Cape Town - Cape Town's residents owe the City more than R9.887billion in unpaid rates and services bills, which is severely affecting the municipality’s ability to deliver services.
The City’s finance directorate sent a report to the finance portfolio committee that it was owed R7.846bn by households and a further R1.513bn by businesses, with other outstanding debt totalling nearly R500million.
“The water crisis had a huge impact on the collection ratio and the City’s debt, which increased significantly since the punitive tariffs were implemented,” the report read.
The department reported that it could not yet write off the R1.466bn owed the City by indigent households (with household incomes of below R4000 per month) because the department of water and sanitation had not yet repaired water leaks, nor installed water management devices or prepaid electricity meters.
There was an amount of R7.145bn in arrears owed to the City as at the end of January this year, which was more than R295m higher than in December 2018, due to an increase in debt owed over 120 days or more.

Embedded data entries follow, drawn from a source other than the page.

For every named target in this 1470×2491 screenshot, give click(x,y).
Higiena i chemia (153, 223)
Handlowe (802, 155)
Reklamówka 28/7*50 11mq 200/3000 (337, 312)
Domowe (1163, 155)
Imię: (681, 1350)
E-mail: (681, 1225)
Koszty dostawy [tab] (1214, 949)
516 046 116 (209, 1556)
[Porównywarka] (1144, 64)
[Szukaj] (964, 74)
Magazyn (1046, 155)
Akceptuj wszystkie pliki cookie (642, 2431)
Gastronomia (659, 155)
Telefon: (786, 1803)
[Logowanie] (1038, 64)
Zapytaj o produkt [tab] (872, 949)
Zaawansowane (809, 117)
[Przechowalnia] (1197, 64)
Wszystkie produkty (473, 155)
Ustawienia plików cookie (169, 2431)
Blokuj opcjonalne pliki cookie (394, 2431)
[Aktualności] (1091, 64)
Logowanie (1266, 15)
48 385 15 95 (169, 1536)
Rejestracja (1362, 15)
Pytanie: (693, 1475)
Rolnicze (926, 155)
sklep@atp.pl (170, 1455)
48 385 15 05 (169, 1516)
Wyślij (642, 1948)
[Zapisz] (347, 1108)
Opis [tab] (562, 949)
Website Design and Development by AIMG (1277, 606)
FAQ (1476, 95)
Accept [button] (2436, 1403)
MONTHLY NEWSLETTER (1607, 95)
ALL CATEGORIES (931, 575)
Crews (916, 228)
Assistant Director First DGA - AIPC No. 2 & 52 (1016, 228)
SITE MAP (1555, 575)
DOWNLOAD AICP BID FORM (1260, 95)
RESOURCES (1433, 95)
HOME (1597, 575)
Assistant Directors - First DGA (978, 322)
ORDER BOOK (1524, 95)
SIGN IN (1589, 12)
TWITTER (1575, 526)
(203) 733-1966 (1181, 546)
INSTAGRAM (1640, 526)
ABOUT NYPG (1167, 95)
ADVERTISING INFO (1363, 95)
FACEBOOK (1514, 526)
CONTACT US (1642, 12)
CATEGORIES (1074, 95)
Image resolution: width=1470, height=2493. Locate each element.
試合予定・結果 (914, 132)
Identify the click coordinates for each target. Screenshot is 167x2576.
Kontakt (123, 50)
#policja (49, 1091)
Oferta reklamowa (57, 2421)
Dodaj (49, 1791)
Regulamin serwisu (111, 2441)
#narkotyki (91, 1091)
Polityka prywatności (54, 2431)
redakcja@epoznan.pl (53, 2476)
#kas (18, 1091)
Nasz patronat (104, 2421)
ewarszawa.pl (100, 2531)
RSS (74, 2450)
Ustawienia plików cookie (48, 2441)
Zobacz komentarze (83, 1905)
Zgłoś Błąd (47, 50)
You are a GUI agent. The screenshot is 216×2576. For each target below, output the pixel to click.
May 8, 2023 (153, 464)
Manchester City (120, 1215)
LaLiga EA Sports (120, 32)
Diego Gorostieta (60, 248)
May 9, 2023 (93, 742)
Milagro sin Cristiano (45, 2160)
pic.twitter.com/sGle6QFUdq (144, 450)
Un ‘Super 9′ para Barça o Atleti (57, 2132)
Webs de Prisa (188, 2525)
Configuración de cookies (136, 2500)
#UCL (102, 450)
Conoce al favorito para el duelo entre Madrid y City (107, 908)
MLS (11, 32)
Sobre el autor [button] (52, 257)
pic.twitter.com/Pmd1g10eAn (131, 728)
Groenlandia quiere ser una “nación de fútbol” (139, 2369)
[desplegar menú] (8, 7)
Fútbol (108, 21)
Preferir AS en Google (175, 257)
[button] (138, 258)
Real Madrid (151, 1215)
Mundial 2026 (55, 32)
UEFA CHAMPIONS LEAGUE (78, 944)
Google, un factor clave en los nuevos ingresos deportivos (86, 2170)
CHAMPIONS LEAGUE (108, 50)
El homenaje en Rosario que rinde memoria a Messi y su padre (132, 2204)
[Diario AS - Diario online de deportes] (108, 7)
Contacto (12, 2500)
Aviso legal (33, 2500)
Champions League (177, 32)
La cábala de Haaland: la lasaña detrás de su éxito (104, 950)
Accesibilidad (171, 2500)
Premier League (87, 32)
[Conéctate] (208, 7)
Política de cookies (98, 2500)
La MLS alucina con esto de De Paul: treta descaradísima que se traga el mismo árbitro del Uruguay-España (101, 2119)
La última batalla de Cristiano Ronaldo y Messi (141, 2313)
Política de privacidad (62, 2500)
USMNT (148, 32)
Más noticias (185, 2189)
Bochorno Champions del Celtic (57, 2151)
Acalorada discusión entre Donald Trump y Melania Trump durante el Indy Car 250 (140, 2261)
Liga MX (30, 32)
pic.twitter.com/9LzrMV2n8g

There was also an amount of R330m in irrecoverable debt owed by indigent properties, which had also not yet been written off for the July 2018-January 2019 review period.
The City said that a total of 11 313 properties had been identified as having refused to install water management devices.
Despite the debt, the City still managed to recover a large percentage of its rates, with a 92.57% payment rate. That rate would increase to 95.88% should indigent household water and sewerage usage above the prescribed targets be excluded from the 12-month average calculation, the report revealed.
Mayoral committee member for finance Ian Neilson said the amount of money owed had a dire impact on the services it could deliver.
“Due to this debt, the City has to make a provision for bad debt in its budget, which means that fewer services are delivered.
“If those who have the means to pay, refuse to pay for services that they use, it has a large impact on the sustainability of the City and it impacts our absolute desire to make this great city even greater for all who live in it.”
Neilson said Mayco planned on enforcing payment of outstanding debts through effective debt management actions.
“Debt management actions are being intensified especially against those, who can pay, but choose not to pay and the frequent defaulters. Final demands letters will be sent out on a monthly basis to those debtors whose accounts fall into arrears. During the month of January, 14 203 letters of demand were sent out and 607 debtors were listed for adverse credit listing.”
Sandra Dickson of civic activist group Stop Coct said this was a clear indication that residents could no longer keep up with the City’s steep tariffs.
“When a new blue meter was installed, unsuspecting home owners were slapped with a R4 500 bill for the meter. This once-off charge dropped many into debt. In addition, people are forced to pay up before the City would investigate any abnormal high water account.
“This is disputed by the City, but many members on Stop Coct reported that they had to pay before their high accounts were investigated.